The Warriors’ eyes are on a larger prize than just basketball. With the Chase Center opening, they’re thinking big about the possibilities of an expanded sports and entertainment business, potentially branching out into becoming not just a content company, but their own platform too. E-sports is also helping them think through some of the possibilities, as Lacob explains “e-sports at a very simple level is content, but it is a new form of content. As a platform we’re gaining fans, we’re gaining users, we’re finding new ways to engage with them but I think that this is going to challenge the status quo.”
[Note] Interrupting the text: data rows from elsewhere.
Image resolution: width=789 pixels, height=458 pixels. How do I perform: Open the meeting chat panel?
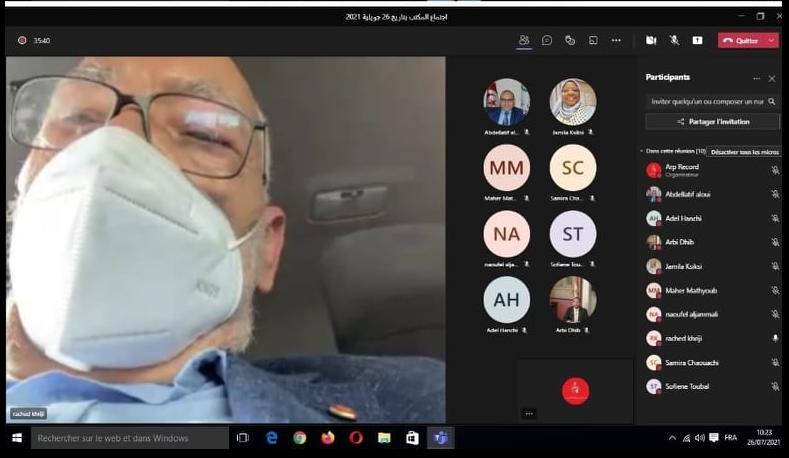pos(547,40)
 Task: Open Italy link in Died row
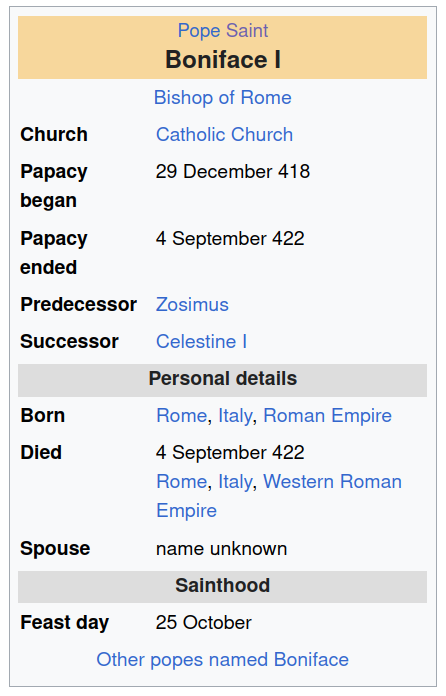(x=236, y=482)

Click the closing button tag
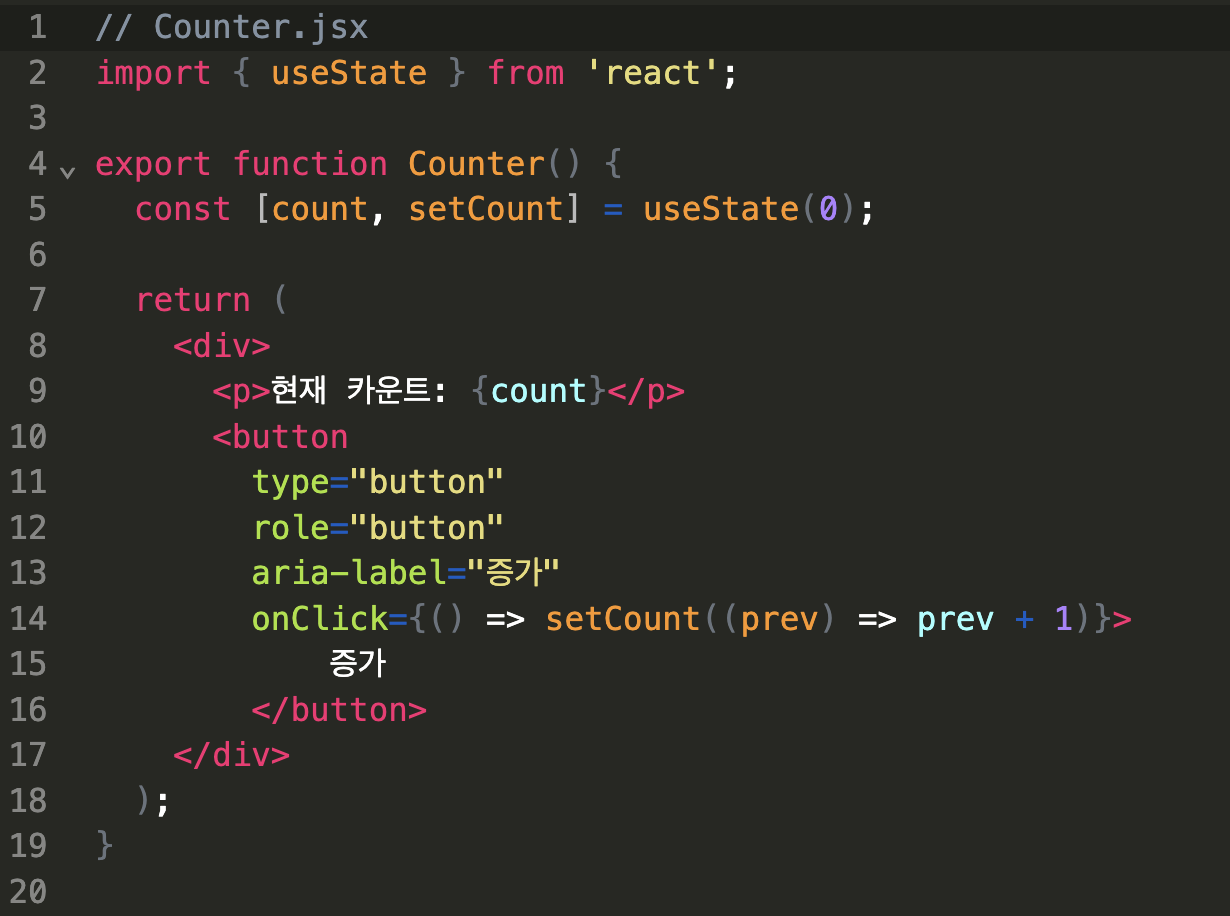pos(339,710)
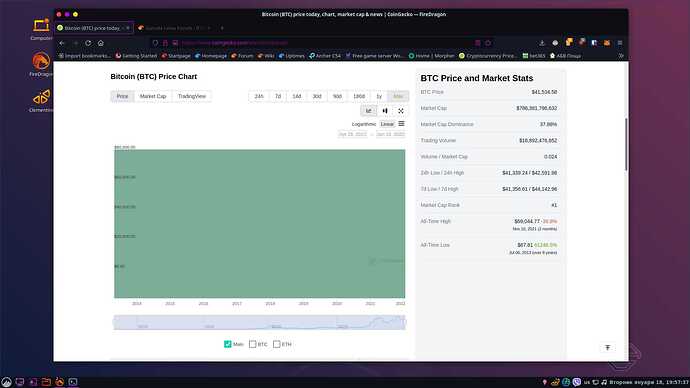Switch chart to candlestick view icon
The height and width of the screenshot is (388, 690).
point(385,111)
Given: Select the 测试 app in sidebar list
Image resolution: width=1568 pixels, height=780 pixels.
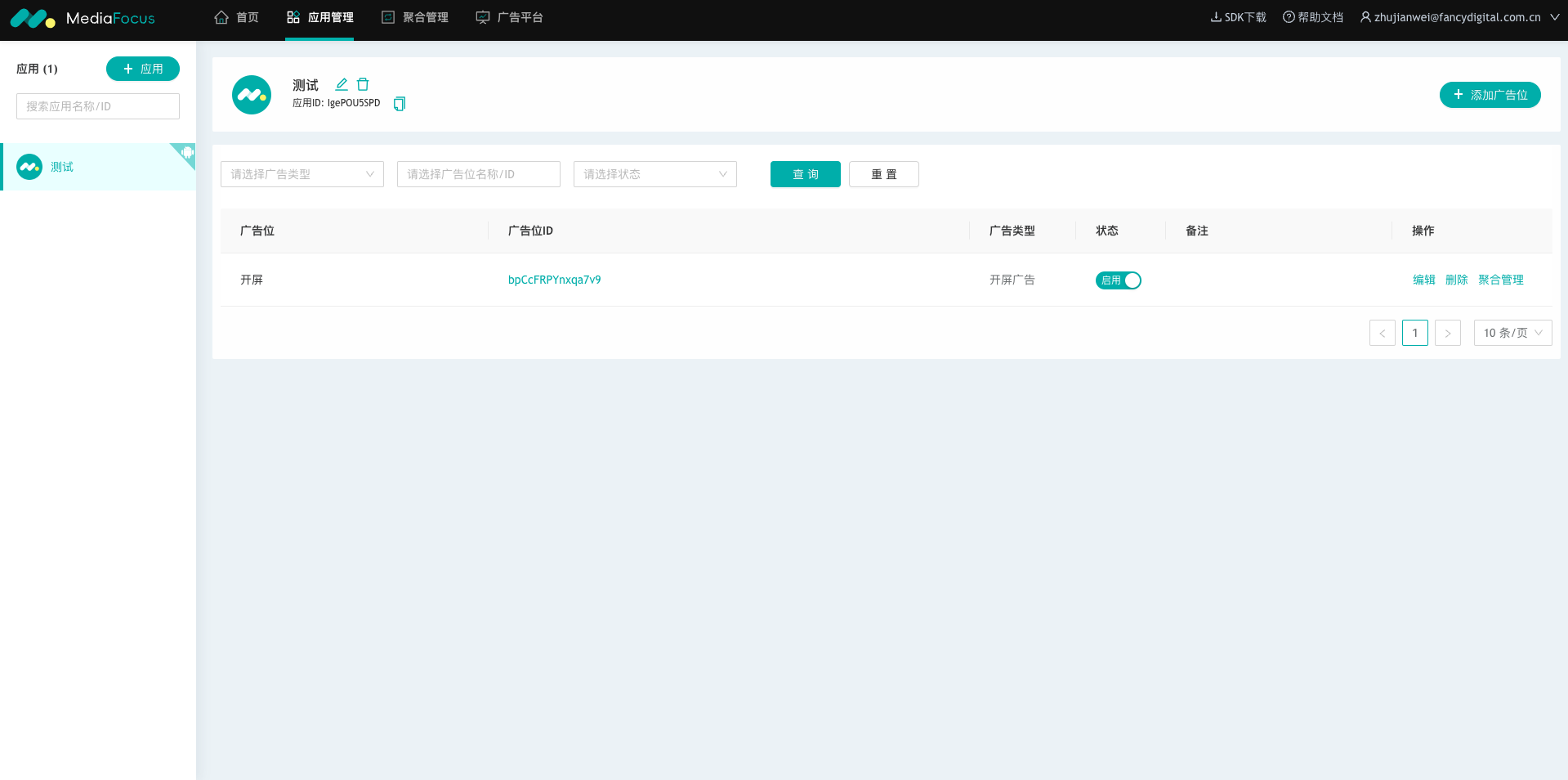Looking at the screenshot, I should pyautogui.click(x=62, y=167).
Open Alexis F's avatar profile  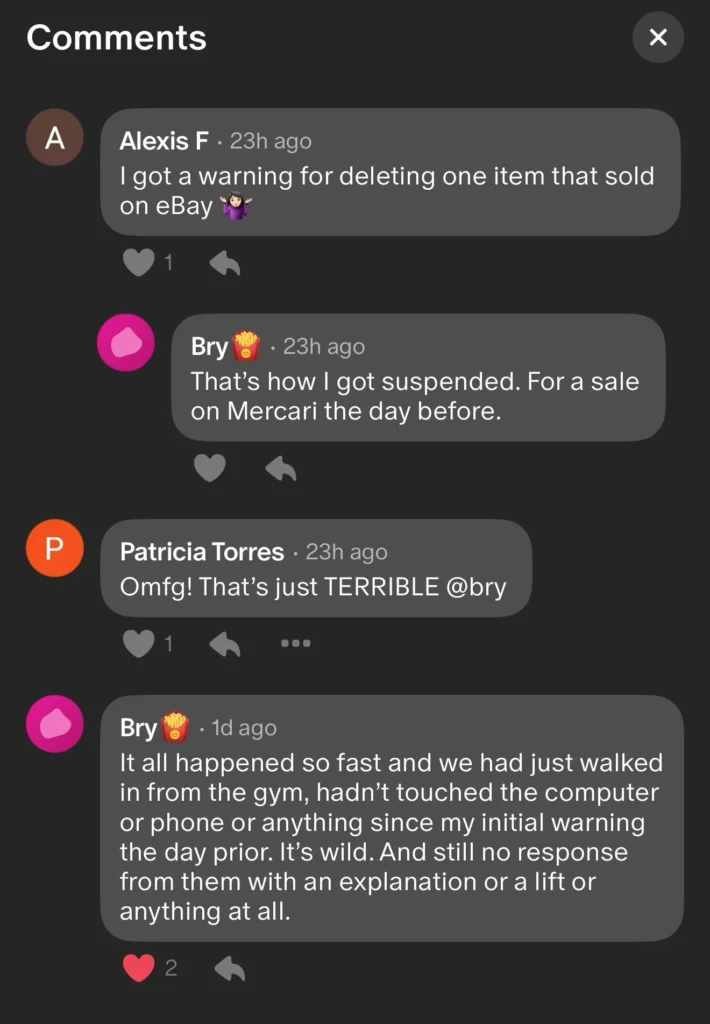(54, 138)
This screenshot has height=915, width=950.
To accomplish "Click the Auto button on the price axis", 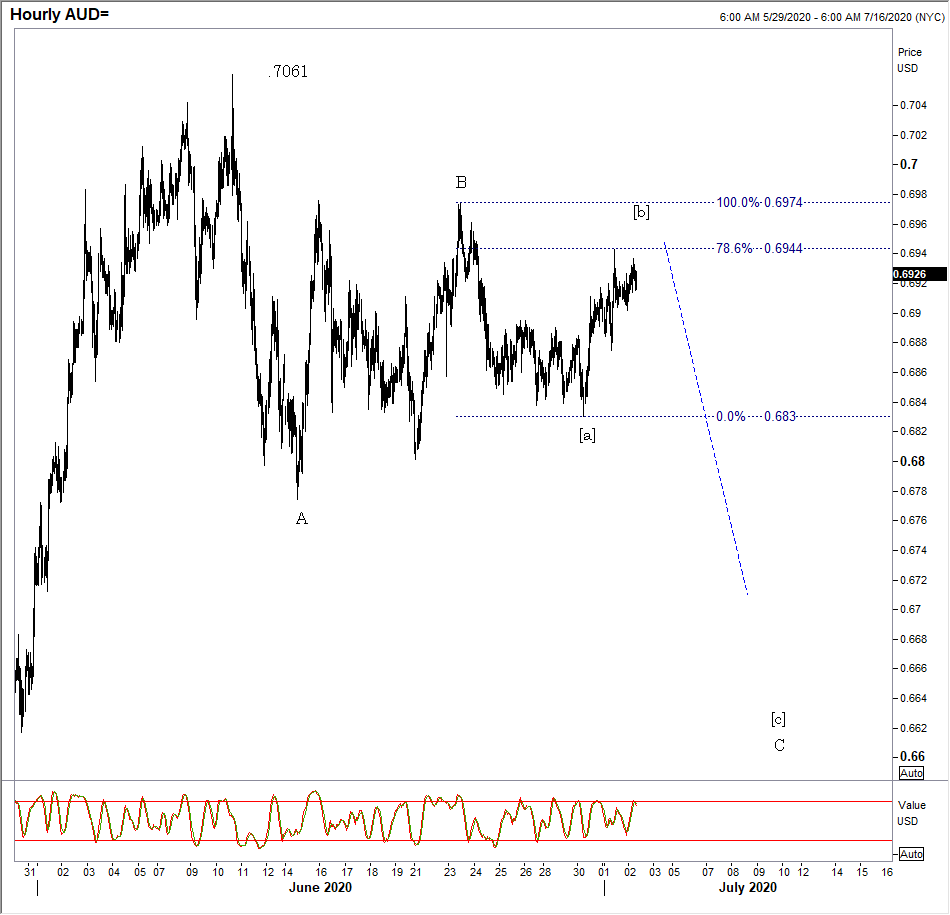I will (x=911, y=774).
For some of those new users, e-sports will be their first contact with basketball. Indeed Ted Leonsis, owner of the Washington Wizards and chairman of the NBA’s media committee envisages it as one of the big potential growth areas in introducing a new generation of fans around the globe to the traditional sport. Lacob highlights how the NBA 2K league is “a great beta test to try to understand where some of those overlaps can occur and how we can inform some decisions made in traditional sports on e-sports, but frankly how e-sports can inform some of the things we can change in traditional sports as well.”
A meeting of minds
Ultimately that inquisitive mindset is at the heart of building successful partnerships and innovating with new products, technology, and markets. Lacob’s description of the Warriors approach as “we learn quickly, we fail quickly, we respond quickly and hopefully we succeed in the end” is classic Silicon Valley. It’s not hard to see how these two neighbors have come together so successfully.
As the Warriors move to a state-of-the-art building in the Chase Center they’ll be plenty of new opportunities for new deals to bolster the bottom line. But if the Warriors continue to be successful in finding the right questions, then those partnerships will also catapult them into the future.